L(i)ebenswert in Praunheim
Ein Haus für Menschen mit besonderen Lebensbedürfnissen
Als das alte, aus den 1960er-Jahren stammende Gebäude der Praunheimer Werkstätten an der Nidda in die Jahre gekommen war, musste ein neues Domizil gefunden werden. Klar war, dass die neuen Werkstätten nicht nur barrierefrei werden, sondern auch mehr Platz und Entfaltung bieten sollten. Als das passende Grundstück gefunden war, ermittelten Sander Hofrichter Architekten zunächst in intensiven Gesprächen mit den Betreibern die spezifischen Bedürfnisse und Wünsche. Da das Haus 240 Menschen mit unterschiedlich schweren Behinderungen und Einschränkungen die Chance bietet, einer für sie geeigneten Arbeit nachzugehen, war es wichtig, einen Ort zu schaffen, an dem ein strukturierter Tagesablauf möglich ist und es viel Platz für Begegnungen gibt.
So entstanden in drei Gebäudeteilen mit extensiver Dachbegrünung überwiegend ebenerdige Räume. Diese wurden so angeordnet, dass eine gute Belichtung ebenso gewährleistet ist wie geschützte Außenbereiche, in denen sich die Menschen geborgen und wohlfühlen können. Eingang und Mittelpunkt des Ensembles bildet die große helle Mensa, die auch als öffentlicher Versammlungsraum vom Stadtteil genutzt wird. Hingucker unter der Decke: die Akustikplatten, die im Wechselspiel mit den quadratischen Pendelleuchten eine tanzende Rhythmik bilden, die zudem Einblicke in die Deckenkonstruktion gewährt. In der Tagesförderstätte werden Sinneswahrnehmung und Motorik in besonderen Therapieräumen mit Licht- oder Wasseranwendungen oder im bunten Bällebad gefördert. Helle und beruhigende Farben von Möbeleinbauten und Bodenbelag sorgen hier für Behaglichkeit. In den Werkstätten wurden die offen und großzügig gestalteten Räume so geschaffen, dass Arbeitsplätze nach Bedarf gruppiert werden oder geschützte Einzelplätze für z. B. autistische Menschen entstehen können. In jedem dieser Räume gibt es eine Box, die zu Besprechungen, als Arbeitsplatz für Gruppenleiter oder auch für spezielle Arbeiten genutzt wird. Die Verwaltung mit Berufsbildungsbereich ist in der zweiten Ebene untergebracht.

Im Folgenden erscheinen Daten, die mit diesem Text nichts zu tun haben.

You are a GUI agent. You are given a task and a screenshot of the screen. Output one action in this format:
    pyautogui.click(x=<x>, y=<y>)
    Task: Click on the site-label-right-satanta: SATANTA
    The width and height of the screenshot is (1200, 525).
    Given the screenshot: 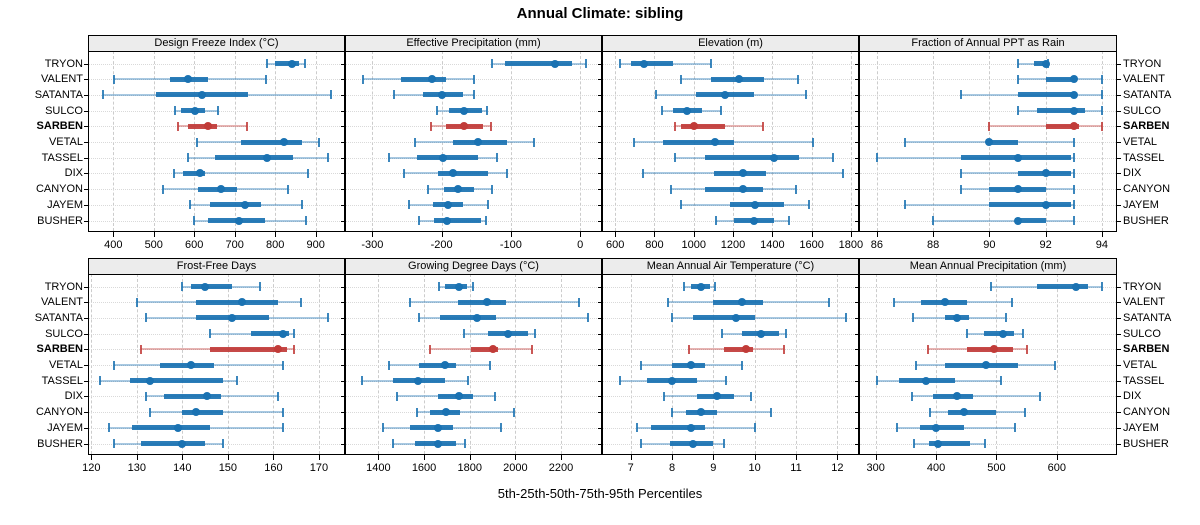 What is the action you would take?
    pyautogui.click(x=1148, y=318)
    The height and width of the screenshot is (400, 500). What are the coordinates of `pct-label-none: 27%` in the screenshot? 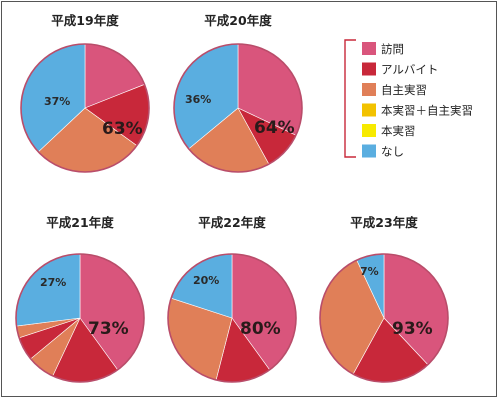 It's located at (53, 282).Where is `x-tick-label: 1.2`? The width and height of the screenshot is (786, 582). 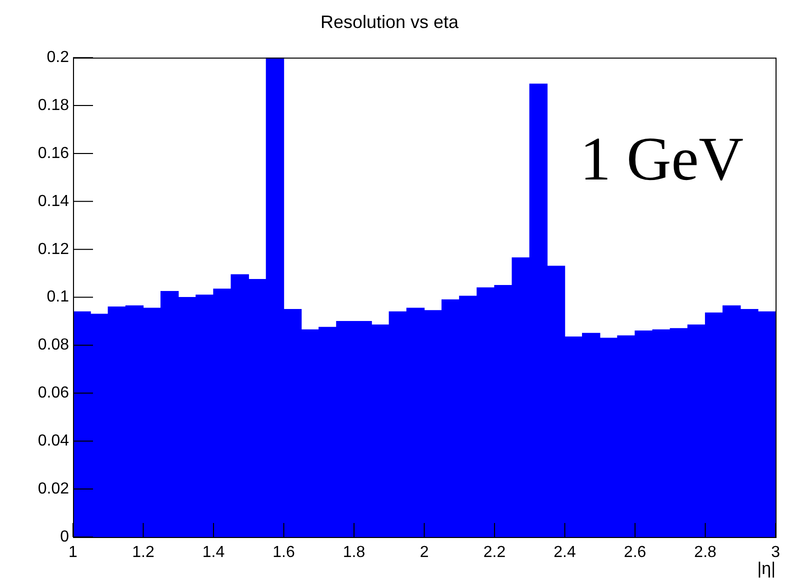 x-tick-label: 1.2 is located at coordinates (143, 553). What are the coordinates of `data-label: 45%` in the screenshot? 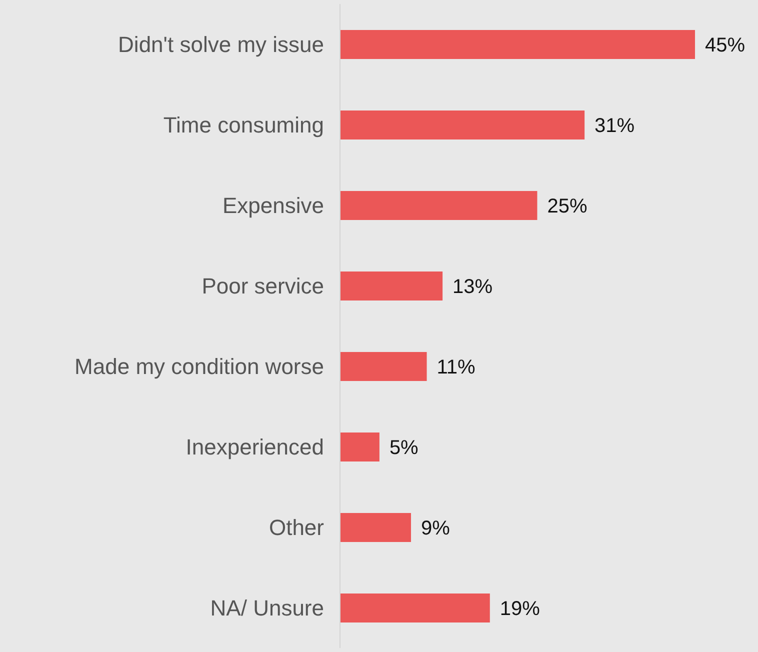 It's located at (726, 46).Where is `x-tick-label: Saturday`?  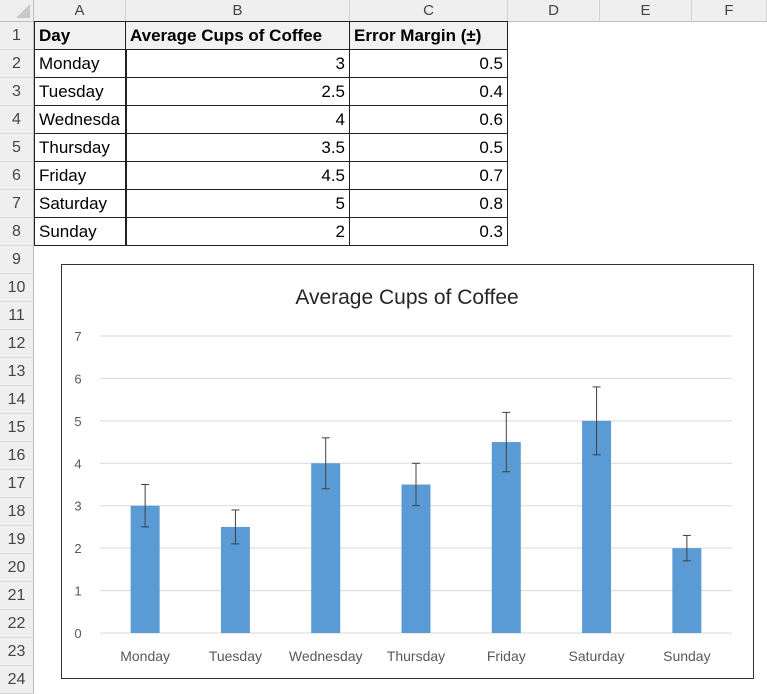 x-tick-label: Saturday is located at coordinates (597, 656).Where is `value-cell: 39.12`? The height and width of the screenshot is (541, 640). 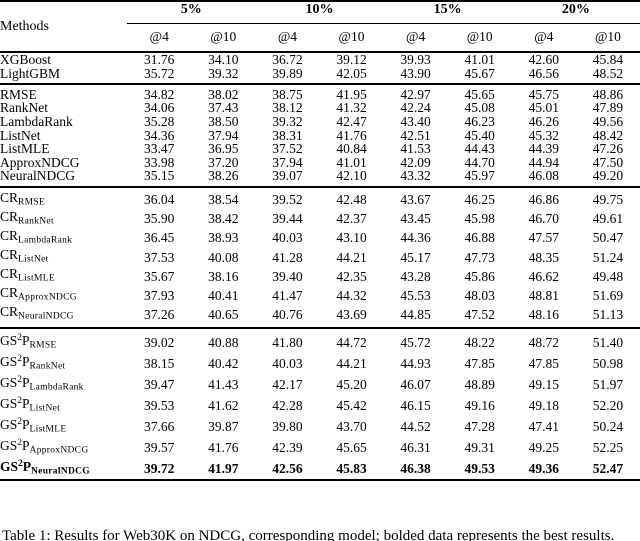
value-cell: 39.12 is located at coordinates (352, 60).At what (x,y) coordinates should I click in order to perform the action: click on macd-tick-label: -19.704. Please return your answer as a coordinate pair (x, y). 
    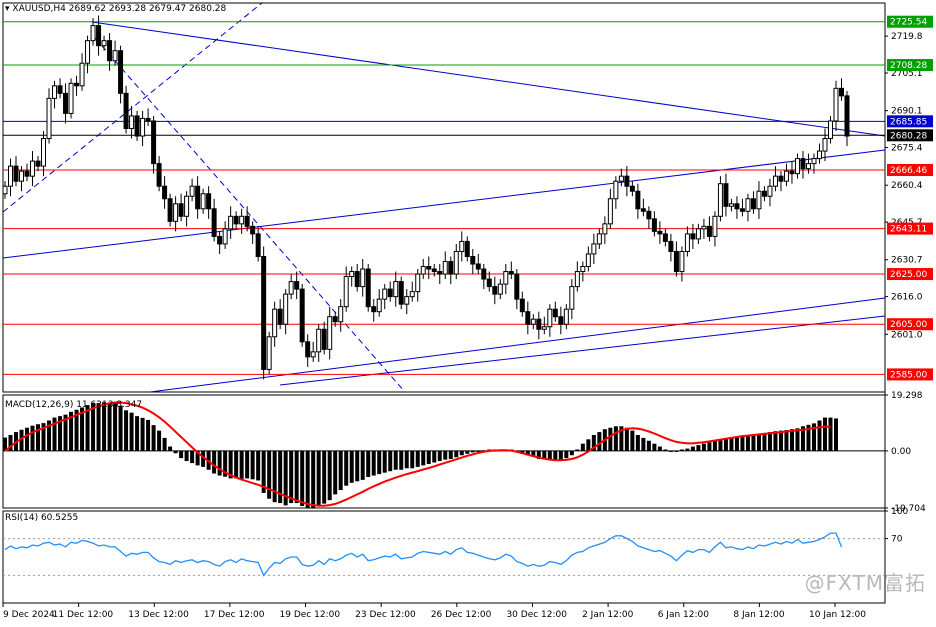
    Looking at the image, I should click on (908, 509).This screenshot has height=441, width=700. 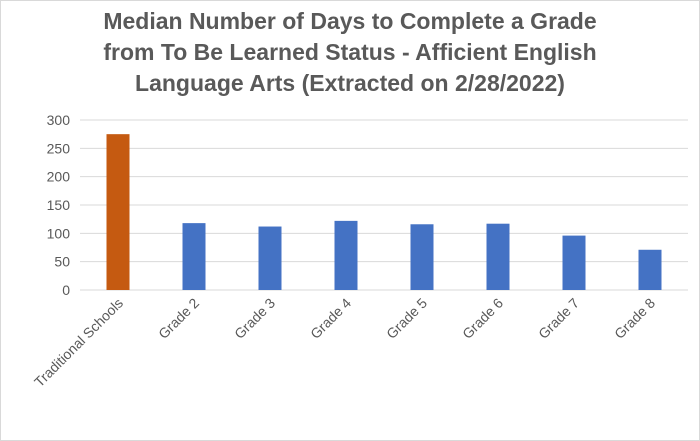 I want to click on y-tick-label: 300, so click(x=59, y=120).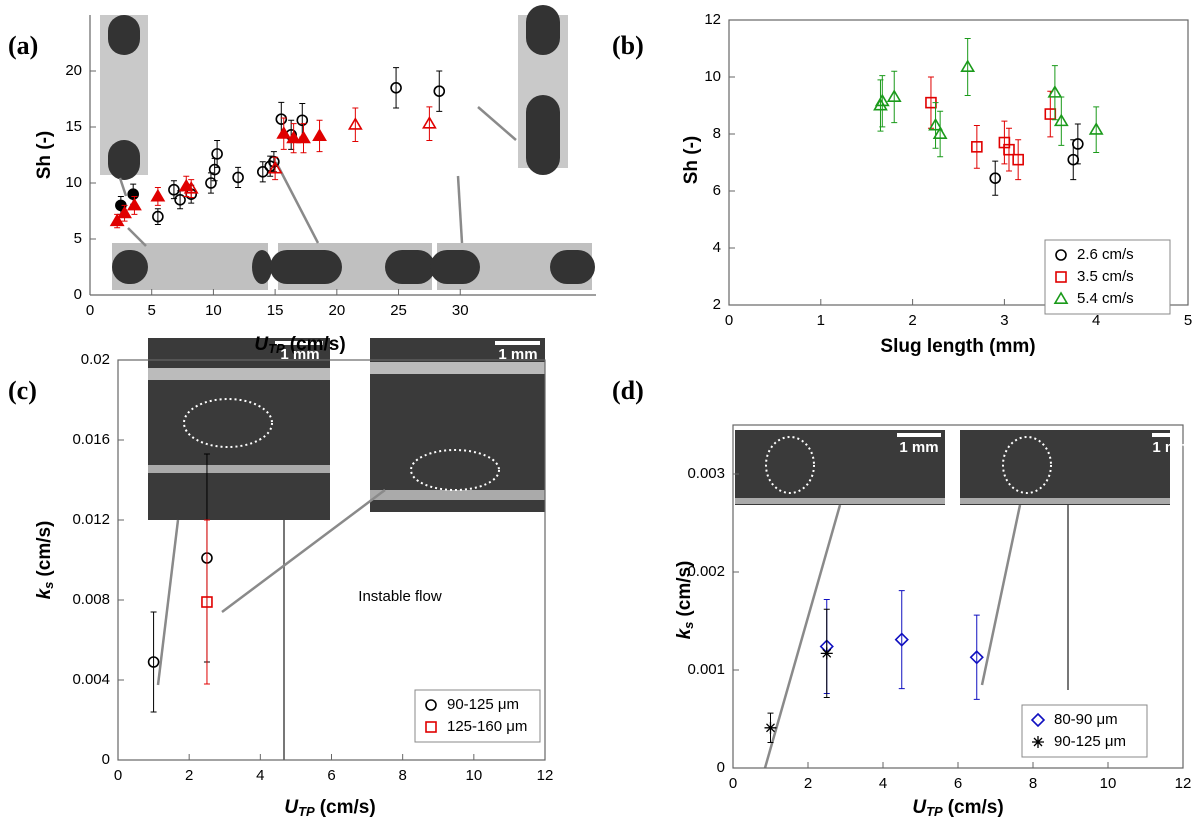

Für Tätigkeiten, die überwiegend im Sitzen ausgeführt werden, war eine gute zugluftarme Temperierung der Räume notwendig. Hierzu wurden wasserführende Decken eingebaut, die nicht nur wirtschaftlicher und energiesparender als eine Klimaanlage oder andere Lüftungsanlagen sind, sondern auch eine viel gleichmäßigere und angenehmere Temperatur erzeugen. Das Haus soll ein Maximum an Eigenständigkeit der Menschen fördern. Damit sie sich weitestgehend ohne fremde Hilfe bewegen und orientieren können, wurde eine farblich durchdachte Informationsarchitektur mit großen Beschriftungen angebracht. Ein guter Standard der Barrierefreiheit entsprechend der Landesvorschriften konnte nicht zuletzt durch Fördermittel umgesetzt werden.